The need to fight ‘fast-food’ scholarship in public universities has become urgent

A graduation ceremony at one of Kenya's public universities April 25, 2014. The human resource is limited and facilities are almost absent in most of these institutions. Consequently, the products of these universities both at undergraduate and post-graduate levels will be lacking in the ingredients that truly constitute a learned person. PHOTO/FILE

What you need to know:

  • A further problem will be the generation of graduates who are unemployable and the attendant hopelessness of shattered expectations.
  • One encounters numerous submissions that contain few citations – even though the areas in question have a rich body of published scholarship. These authors mention only one or two works that buttress (or oppose) the basis of their article, while ignoring a large set of literature on the subject.
  • Not long ago, I reviewed a book chapter manuscript that made large claims with no related citations.
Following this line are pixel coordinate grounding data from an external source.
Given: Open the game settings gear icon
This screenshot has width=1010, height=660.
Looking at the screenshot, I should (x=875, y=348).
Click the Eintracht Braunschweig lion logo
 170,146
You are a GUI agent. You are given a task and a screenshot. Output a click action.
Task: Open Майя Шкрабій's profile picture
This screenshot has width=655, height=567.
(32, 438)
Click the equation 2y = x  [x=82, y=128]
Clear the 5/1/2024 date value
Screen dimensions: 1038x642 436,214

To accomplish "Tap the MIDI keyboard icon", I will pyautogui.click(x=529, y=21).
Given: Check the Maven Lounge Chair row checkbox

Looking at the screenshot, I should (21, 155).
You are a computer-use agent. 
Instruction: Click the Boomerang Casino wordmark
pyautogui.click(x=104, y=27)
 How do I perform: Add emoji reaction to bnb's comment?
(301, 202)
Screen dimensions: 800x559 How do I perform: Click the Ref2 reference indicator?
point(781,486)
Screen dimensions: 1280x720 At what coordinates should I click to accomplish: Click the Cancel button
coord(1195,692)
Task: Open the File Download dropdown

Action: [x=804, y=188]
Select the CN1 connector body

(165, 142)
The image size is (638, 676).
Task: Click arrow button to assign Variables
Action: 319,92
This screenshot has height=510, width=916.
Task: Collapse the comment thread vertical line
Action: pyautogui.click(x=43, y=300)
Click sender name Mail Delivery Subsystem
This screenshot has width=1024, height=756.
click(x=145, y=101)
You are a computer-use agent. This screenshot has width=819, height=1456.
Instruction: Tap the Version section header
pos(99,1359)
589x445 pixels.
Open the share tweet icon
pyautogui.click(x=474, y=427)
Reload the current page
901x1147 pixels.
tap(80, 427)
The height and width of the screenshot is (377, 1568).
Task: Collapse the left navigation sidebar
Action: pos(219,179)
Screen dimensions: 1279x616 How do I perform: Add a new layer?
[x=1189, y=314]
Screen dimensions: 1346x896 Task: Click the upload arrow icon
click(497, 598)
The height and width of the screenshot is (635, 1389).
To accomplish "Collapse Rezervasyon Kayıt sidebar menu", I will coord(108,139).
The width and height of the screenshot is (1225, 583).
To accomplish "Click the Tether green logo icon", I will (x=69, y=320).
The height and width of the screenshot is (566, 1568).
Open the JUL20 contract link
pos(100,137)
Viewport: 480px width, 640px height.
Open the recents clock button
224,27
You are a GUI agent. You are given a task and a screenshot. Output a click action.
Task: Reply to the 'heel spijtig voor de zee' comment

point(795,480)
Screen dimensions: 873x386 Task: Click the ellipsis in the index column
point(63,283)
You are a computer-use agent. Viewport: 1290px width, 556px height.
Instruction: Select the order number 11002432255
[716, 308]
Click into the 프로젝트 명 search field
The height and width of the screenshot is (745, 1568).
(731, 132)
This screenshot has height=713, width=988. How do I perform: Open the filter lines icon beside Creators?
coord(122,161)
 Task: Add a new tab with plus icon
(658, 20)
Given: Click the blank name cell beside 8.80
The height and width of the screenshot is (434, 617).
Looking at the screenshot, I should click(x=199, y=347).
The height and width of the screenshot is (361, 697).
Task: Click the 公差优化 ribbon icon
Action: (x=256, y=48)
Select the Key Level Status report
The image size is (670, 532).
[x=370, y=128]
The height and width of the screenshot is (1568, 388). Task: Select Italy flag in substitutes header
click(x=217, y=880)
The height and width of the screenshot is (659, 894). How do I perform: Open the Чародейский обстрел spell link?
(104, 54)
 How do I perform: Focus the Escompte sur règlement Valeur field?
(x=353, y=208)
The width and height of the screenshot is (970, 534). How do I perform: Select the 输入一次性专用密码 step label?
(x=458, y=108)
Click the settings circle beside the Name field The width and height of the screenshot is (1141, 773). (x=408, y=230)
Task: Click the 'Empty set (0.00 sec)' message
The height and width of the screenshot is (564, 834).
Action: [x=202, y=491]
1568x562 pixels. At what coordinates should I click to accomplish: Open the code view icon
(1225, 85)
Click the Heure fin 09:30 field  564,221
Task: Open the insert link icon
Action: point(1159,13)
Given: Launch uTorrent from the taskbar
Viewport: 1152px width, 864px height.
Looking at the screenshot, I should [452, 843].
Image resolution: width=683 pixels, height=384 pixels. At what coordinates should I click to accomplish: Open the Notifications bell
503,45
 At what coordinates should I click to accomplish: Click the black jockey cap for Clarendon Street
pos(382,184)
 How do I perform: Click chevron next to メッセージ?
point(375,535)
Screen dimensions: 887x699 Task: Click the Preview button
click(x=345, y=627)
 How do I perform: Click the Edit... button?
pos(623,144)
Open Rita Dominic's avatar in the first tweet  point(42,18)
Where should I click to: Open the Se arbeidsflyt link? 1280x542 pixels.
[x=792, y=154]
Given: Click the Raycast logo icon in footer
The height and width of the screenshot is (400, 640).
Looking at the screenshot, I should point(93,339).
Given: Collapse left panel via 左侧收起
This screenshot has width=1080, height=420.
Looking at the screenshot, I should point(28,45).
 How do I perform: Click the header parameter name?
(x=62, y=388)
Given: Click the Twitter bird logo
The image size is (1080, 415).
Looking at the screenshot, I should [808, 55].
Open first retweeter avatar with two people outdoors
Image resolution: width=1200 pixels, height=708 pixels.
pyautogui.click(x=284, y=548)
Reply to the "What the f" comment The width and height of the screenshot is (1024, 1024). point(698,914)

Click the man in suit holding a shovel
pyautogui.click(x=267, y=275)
In careful and rigorous scholarship, the scope of your evidence must match the scope of your claims, but in this case, the author simply asserted claims without evidence.

Major challenges face our country as we establish more universities and the consequences for the future will have greatly negative implications.

The human resource is limited and the facilities are almost absent in most of these institutions.

Consequently, the products from these universities both at undergraduate and post-graduate levels will be lacking in the ingredients that truly constitute a learned person.

The education-production-function model in economics postulates that inputs or investments in the education system are expected to lead to a greater economic efficiency of a nation.

My fear is that products from a system that is both deprived in intellectual stimulation and basic instructional resources will be poorly equipped to meet the expectations of skill provision.

A further problem will be the generation of graduates who are unemployable and the attendant hopelessness of shattered expectations.

This will be further exacerbated by these graduates (PhDs, for example) taking over the teaching and research function in these new universities and thereby perpetuating mediocrity.

This point can be best illustrated by the kind of publications that are now coming out of our universities. Being one of the editors of a scholarly journal, I review a sizeable amount of new scholarship in education and entrepreneurship regularly. While many academics in these disciplines are still producing substantive, rigorous, high-quality scholarship, a growing trend is emerging: Too many academics are producing scholarship that appears to have swapped carefully crafted intellectual work for quick and publications.

HALF-BAKED DONS

Today, some of our universities are dishing out promotions to senior lecturer, associate professor and even full professor based on publications that are not worth the paper they are published on.

Such half-baked work can be equated to the undesirable “fast-food” that is quickly made without reference to nutritional value. In short, “fast-food scholarship” is characterised by the following shortfalls:

Today it is not uncommon to come across works that have minimal selected citations.

One encounters numerous submissions that contain few citations – even though the areas in question have a rich body of published scholarship. These authors mention only one or two works that buttress (or oppose) the basis of their article, while ignoring a large set of literature on the subject.

They cite works to further their theses, but the ones they choose are often less influential than others that could have been included. Clearly, the authors deliberately fail to engage in the hard labour of accounting for the full range of scholarship on the topic.

Since our graduates/faculties are not being exposed to the rigours of intellectual pursuit, there is a tendency for them to depend on minimal or undependable evidence.

Not long ago, I reviewed a book chapter manuscript that made large claims with no related citations. In careful and rigorous scholarship, the scope of your evidence must match the scope of your claims, but in this case, the author simply asserted claims without evidence.

Another symptom of poor preparation by our universities relates to hazy or ambiguous arguments. It is common today to view manuscripts that struggle to bring out an argument out of context in order to force it to align to the author’s own position.

This represents a type of intellectual dishonesty that is antithetical to scholarly enterprise. When the author of a manuscript fails to account for the complexity or progression of thinking (through citations) and simply uses a shallow and ambiguous line of thought to develop strong point, it is, at best, sloppy scholarship, and at worst, unethical.

The proliferation of unripe manuscripts is also symptomatic of the danger of losing sight of quality. Too many academics submit articles with half-developed arguments as if they were ready for publication.

Some graduate students and faculty members present a paper at an annual conference and then simply mail it to a journal rather than undertaking the hard intellectual work of transforming it into a fully developed publishable work. The earlier mentioned journals will gladly publish these miserable papers which will subsequently be presented as evidence of scholarship for promotion or employment.